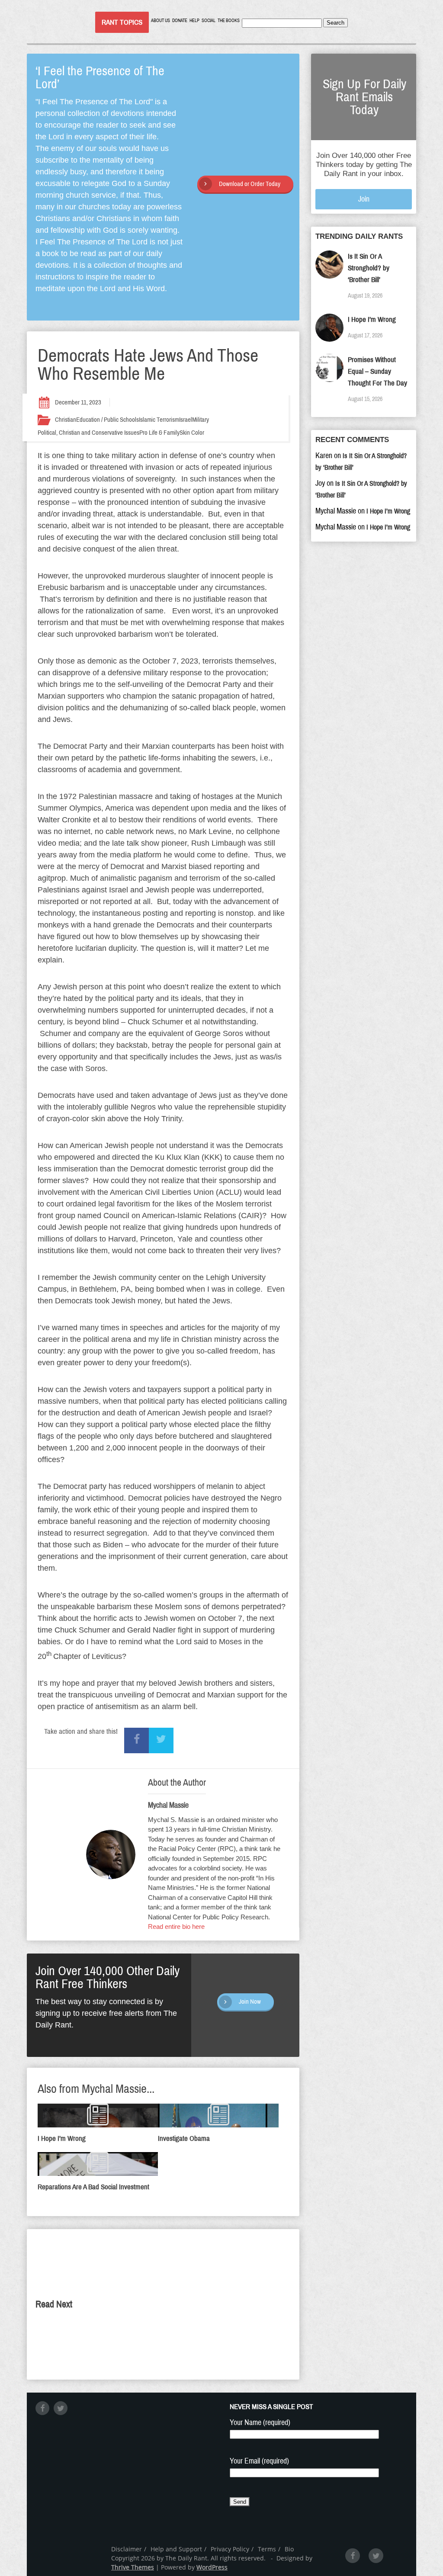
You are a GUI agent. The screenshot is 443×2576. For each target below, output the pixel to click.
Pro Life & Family (159, 432)
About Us (160, 20)
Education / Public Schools (107, 419)
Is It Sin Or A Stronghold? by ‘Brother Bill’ (368, 268)
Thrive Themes (132, 2567)
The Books (229, 20)
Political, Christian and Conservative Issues (88, 432)
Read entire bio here (176, 1926)
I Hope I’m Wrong (372, 319)
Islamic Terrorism (159, 419)
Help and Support (176, 2549)
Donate (179, 20)
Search (335, 22)
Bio (289, 2549)
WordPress (212, 2567)
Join (363, 199)
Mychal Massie (168, 1805)
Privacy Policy (230, 2549)
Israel (185, 419)
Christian (65, 419)
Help (194, 20)
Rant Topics (122, 22)
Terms (267, 2549)
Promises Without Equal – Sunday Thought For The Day (377, 371)
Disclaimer (126, 2549)
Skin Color (192, 432)
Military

____

A word-for-word copy of the listing is needed. It must not include the pictures.

You are a GUI agent. The screenshot is 443×2576. For each target below, output the pixel to click.
Pro Life & Family (159, 432)
About Us (160, 20)
Education / Public Schools (107, 419)
Is It Sin Or A Stronghold? by ‘Brother Bill’ (368, 268)
Thrive Themes (132, 2567)
The Books (229, 20)
Political, Christian and Conservative Issues (88, 432)
Read entire bio here (176, 1926)
I Hope I’m Wrong (372, 319)
Islamic Terrorism (159, 419)
Help and Support (176, 2549)
Donate (179, 20)
Search (335, 22)
Bio (289, 2549)
WordPress (212, 2567)
Join (363, 199)
Mychal Massie (168, 1805)
Privacy Policy (230, 2549)
Israel (185, 419)
Christian (65, 419)
Help (194, 20)
Rant Topics (122, 22)
Terms (267, 2549)
Promises Without Equal – Sunday Thought For The Day (377, 371)
Disclaimer (126, 2549)
Skin Color (192, 432)
Military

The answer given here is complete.